His work ethic -- waking up early to go to jazz band.
His showmanship -- playing open mike nights at Busters Coffee House.
His ability to move a crowd -- working as the DJ for several high school dances.
He also was encouraged by his mother, Patricia Schaeffer-Patterson, who pushed her son to take risks and make an adventure of life, he said.
"I really attribute feeling like it is OK to do something that people don't normally do, something that might not be safe (to her)," he said. "Toward the last years in high school that's all I did was live and breathe music."

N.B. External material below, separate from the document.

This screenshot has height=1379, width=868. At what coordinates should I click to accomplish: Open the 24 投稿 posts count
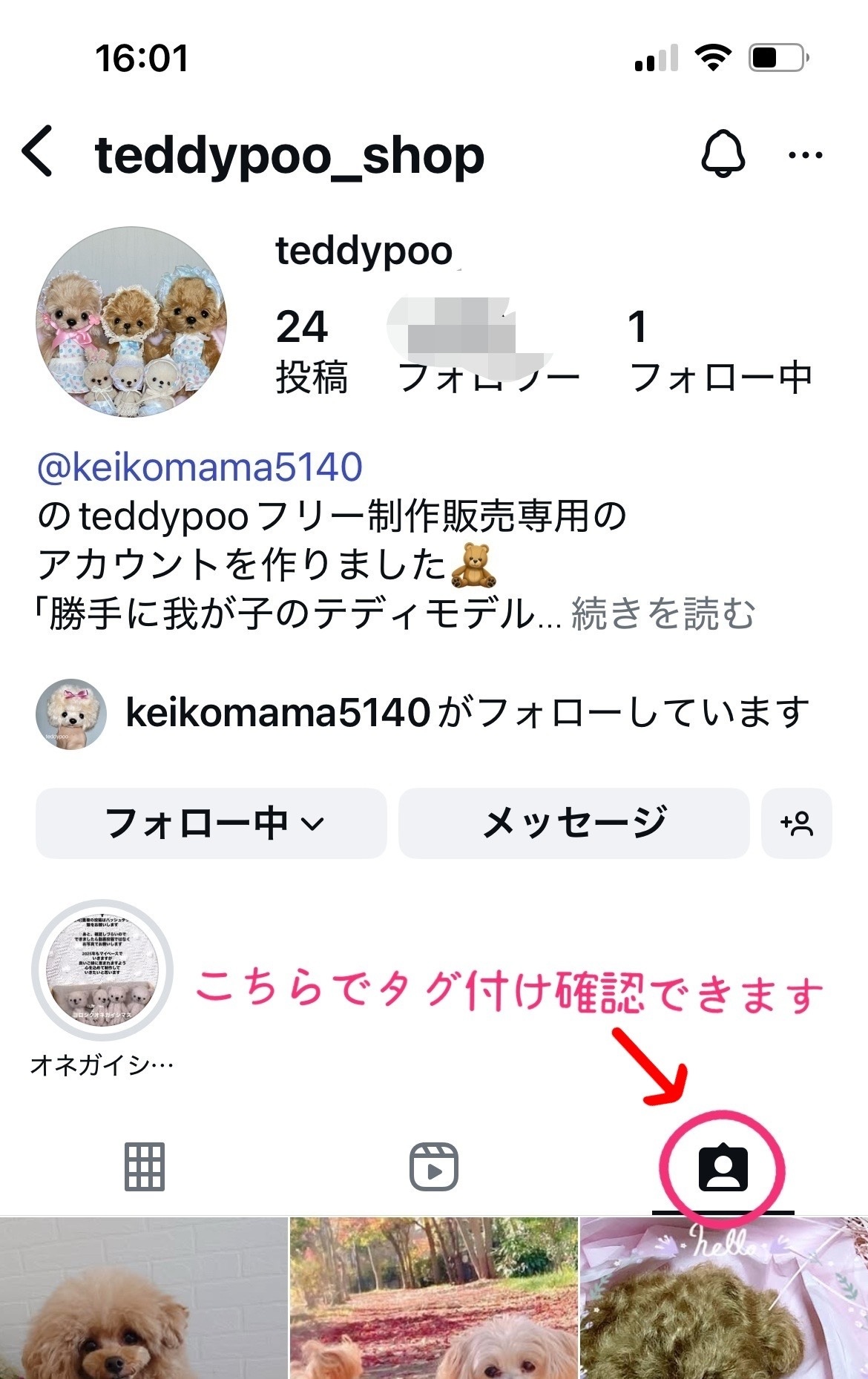pyautogui.click(x=312, y=350)
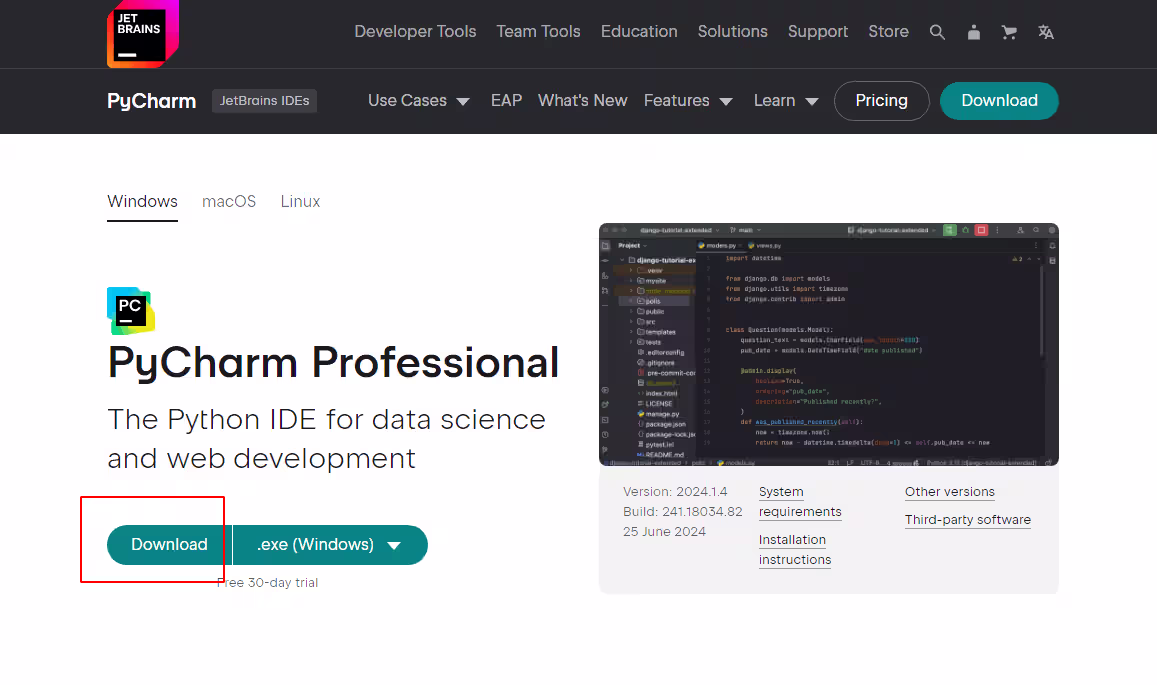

That musical tenacity carried over into Berklee College of Music, where he eventually graduated in 2007 with a degree in music synthesis and fell into a community of musicians he could collaborate with.
Cantil said dubstep is a "trick genre" of music.
In his analogy, it is to electronic music as skateboarding is to sports -- simple ingredients with endless combinations of elements unique to each DJ, he said. The DJ pulls the audience in slowly and then surprises them with the trick.
"In the course of a dubstep song you kind of build this tension, and then there is a moment called 'the drop' and that is when the bass suddenly comes on," he said.
Whereas heavy metal and rock are concerned with fast drumming and distorted guitar, dubstep is "all about the bass," he said.
The genre has really evolved since Cantil first discovered it. At that time it wasn't popular and there were only a handful of DJs dialed into the sound.
"The feeling of having a whole crowd really follow you through that journey of tension and everyone just jumps on the drop is just so, so amazing," he said. "I've been chasing that feeling ever since I first experienced."
Now dubstep has entered into the mainstream music scene, claiming more famous DJs like Skrillex, who recently won three Grammys for his work.
"To me, I'm just happy there is more dubstep in the world," Cantil said with a laugh.
How Encanti is different from other acts comes from Cantil's influences -- Nine Inch Nails, Marilyn Manson and a wide range of electronic and psychedelic music, he said. He doesn't like to follow the traditional form and structure of the genre, he said.
His main project is the Zebbler Encanti Experience, which, along with visual artist Peter Berdovsky, known as Zebbler, seeks to create a sensory representation of the dubstep sound.
"We are one of the first acts as far as I know where visuals are an inherent part of our performance and our show," Cantil said.
The group recently toured the nation with fellow dubsteppers EOTO throughout 2011 and recently co-headlined a sold out New Year's concert in Minneapolis with Downlink, a fellow dubstep producer.
One of the biggest pinnacles, however, was playing in front of a crowd of about 20,000 at Camp Bisco X with Shpongle Live, a live version of a popular studio project from Europe. Cantil was one of 11 musicians that played Shpongle's music as the headlining act.
"I'm the guy that is playing the laptop," he said jokingly.